§ What you are asked to do
Turn the records below into a numbered list, one line per number, and skip the blank lines.

start Input data

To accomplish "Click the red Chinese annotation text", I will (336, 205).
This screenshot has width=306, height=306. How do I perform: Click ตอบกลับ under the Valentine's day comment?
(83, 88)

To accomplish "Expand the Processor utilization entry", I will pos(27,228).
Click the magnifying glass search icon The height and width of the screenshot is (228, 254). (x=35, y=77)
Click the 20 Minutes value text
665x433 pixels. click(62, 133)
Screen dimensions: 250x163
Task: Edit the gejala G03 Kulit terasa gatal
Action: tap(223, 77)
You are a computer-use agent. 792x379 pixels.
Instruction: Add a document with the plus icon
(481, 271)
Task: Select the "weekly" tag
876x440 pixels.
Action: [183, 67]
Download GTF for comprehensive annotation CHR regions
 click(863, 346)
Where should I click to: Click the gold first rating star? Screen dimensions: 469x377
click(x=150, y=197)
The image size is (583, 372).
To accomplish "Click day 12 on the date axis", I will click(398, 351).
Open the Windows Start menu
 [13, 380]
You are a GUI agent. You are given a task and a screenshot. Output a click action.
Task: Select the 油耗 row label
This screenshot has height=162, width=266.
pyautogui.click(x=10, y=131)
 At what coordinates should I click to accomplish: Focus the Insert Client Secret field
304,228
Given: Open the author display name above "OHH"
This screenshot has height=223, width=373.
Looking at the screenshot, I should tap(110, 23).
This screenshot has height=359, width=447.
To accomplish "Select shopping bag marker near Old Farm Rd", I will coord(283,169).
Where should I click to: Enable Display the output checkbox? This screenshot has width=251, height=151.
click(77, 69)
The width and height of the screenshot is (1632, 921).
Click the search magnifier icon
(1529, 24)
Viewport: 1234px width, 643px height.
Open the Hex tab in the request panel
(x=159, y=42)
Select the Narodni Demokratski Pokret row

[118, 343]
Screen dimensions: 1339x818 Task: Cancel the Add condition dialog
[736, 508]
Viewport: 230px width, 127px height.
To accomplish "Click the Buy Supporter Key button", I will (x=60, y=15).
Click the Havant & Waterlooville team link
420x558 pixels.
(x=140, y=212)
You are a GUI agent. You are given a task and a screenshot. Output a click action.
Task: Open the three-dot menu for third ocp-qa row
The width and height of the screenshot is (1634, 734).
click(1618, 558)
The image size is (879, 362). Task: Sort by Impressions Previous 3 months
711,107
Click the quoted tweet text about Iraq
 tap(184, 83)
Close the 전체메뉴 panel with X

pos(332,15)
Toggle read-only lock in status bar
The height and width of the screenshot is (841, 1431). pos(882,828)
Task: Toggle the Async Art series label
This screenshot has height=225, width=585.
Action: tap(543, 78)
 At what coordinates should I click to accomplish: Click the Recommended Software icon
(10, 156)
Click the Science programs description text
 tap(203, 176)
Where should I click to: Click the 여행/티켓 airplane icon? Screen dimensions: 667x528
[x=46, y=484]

end Input data

§ Result
1. To accomplish "Click the red Chinese annotation text", I will (336, 205).
2. This screenshot has width=306, height=306. How do I perform: Click ตอบกลับ under the Valentine's day comment?
3. (83, 88)
4. To accomplish "Expand the Processor utilization entry", I will pos(27,228).
5. Click the magnifying glass search icon The height and width of the screenshot is (228, 254). (x=35, y=77)
6. Click the 20 Minutes value text
7. 665x433 pixels. click(62, 133)
8. Screen dimensions: 250x163
9. Task: Edit the gejala G03 Kulit terasa gatal
10. Action: tap(223, 77)
11. You are a computer-use agent. 792x379 pixels.
12. Instruction: Add a document with the plus icon
13. (481, 271)
14. Task: Select the "weekly" tag
15. 876x440 pixels.
16. Action: [183, 67]
17. Download GTF for comprehensive annotation CHR regions
18.  click(863, 346)
19. Where should I click to: Click the gold first rating star? Screen dimensions: 469x377
20. click(x=150, y=197)
21. The image size is (583, 372).
22. To accomplish "Click day 12 on the date axis", I will click(398, 351).
23. Open the Windows Start menu
24.  [13, 380]
25. You are a GUI agent. You are given a task and a screenshot. Output a click action.
26. Task: Select the 油耗 row label
27. This screenshot has height=162, width=266.
28. pyautogui.click(x=10, y=131)
29.  At what coordinates should I click to accomplish: Focus the Insert Client Secret field
30. 304,228
31. Given: Open the author display name above "OHH"
32. This screenshot has height=223, width=373.
33. Looking at the screenshot, I should tap(110, 23).
34. This screenshot has height=359, width=447.
35. To accomplish "Select shopping bag marker near Old Farm Rd", I will coord(283,169).
36. Where should I click to: Enable Display the output checkbox? This screenshot has width=251, height=151.
37. click(77, 69)
38. The width and height of the screenshot is (1632, 921).
39. Click the search magnifier icon
40. (1529, 24)
41. Viewport: 1234px width, 643px height.
42. Open the Hex tab in the request panel
43. (x=159, y=42)
44. Select the Narodni Demokratski Pokret row
45. [118, 343]
46. Screen dimensions: 1339x818 Task: Cancel the Add condition dialog
47. [736, 508]
48. Viewport: 230px width, 127px height.
49. To accomplish "Click the Buy Supporter Key button", I will (x=60, y=15).
50. Click the Havant & Waterlooville team link
51. 420x558 pixels.
52. (x=140, y=212)
53. You are a GUI agent. You are given a task and a screenshot. Output a click action.
54. Task: Open the three-dot menu for third ocp-qa row
55. The width and height of the screenshot is (1634, 734).
56. click(1618, 558)
57. The image size is (879, 362). Task: Sort by Impressions Previous 3 months
58. 711,107
59. Click the quoted tweet text about Iraq
60.  tap(184, 83)
61. Close the 전체메뉴 panel with X
62. pos(332,15)
63. Toggle read-only lock in status bar
64. The height and width of the screenshot is (841, 1431). pos(882,828)
65. Task: Toggle the Async Art series label
66. This screenshot has height=225, width=585.
67. Action: tap(543, 78)
68.  At what coordinates should I click to accomplish: Click the Recommended Software icon
69. (10, 156)
70. Click the Science programs description text
71.  tap(203, 176)
72. Where should I click to: Click the 여행/티켓 airplane icon? Screen dimensions: 667x528
73. [x=46, y=484]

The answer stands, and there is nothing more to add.